» **Records for processing**:
***
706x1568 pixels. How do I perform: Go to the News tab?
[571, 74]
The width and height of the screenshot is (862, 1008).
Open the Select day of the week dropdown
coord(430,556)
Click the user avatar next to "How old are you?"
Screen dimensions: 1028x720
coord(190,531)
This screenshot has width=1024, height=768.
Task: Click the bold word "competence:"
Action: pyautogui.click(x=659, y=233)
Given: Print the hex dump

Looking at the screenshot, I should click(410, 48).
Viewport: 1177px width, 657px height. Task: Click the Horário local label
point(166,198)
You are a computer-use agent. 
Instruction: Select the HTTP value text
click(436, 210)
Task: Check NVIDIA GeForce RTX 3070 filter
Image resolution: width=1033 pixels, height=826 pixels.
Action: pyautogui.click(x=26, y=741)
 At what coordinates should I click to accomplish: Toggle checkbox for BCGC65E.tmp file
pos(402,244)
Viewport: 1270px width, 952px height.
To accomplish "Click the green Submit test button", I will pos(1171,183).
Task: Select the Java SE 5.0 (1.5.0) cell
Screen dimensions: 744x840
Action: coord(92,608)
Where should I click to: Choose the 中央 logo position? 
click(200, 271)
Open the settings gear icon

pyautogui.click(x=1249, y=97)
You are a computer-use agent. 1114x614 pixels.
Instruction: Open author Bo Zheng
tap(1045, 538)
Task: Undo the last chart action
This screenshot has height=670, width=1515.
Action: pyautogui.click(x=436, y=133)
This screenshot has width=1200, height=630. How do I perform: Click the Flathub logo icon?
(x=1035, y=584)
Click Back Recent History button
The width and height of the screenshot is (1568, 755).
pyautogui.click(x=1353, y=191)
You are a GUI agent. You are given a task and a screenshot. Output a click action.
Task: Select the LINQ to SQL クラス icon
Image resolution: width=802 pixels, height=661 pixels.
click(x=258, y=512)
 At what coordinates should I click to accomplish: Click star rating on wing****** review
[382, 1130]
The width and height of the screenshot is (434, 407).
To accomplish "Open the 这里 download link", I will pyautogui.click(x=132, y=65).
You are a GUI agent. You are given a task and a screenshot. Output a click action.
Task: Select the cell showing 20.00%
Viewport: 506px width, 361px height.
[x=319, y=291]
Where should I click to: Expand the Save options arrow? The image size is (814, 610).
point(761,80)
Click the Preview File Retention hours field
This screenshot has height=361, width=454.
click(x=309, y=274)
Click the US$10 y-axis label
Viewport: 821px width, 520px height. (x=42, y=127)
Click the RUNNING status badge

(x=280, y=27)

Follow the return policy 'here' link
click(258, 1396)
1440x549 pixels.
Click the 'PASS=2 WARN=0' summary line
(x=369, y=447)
***
» **Work instruction**:
Consider the entries above and return each line with the string "button".

» **Solution to the problem**:
To accomplish "Click the green Submit test button", I will pos(1171,183).
Click Back Recent History button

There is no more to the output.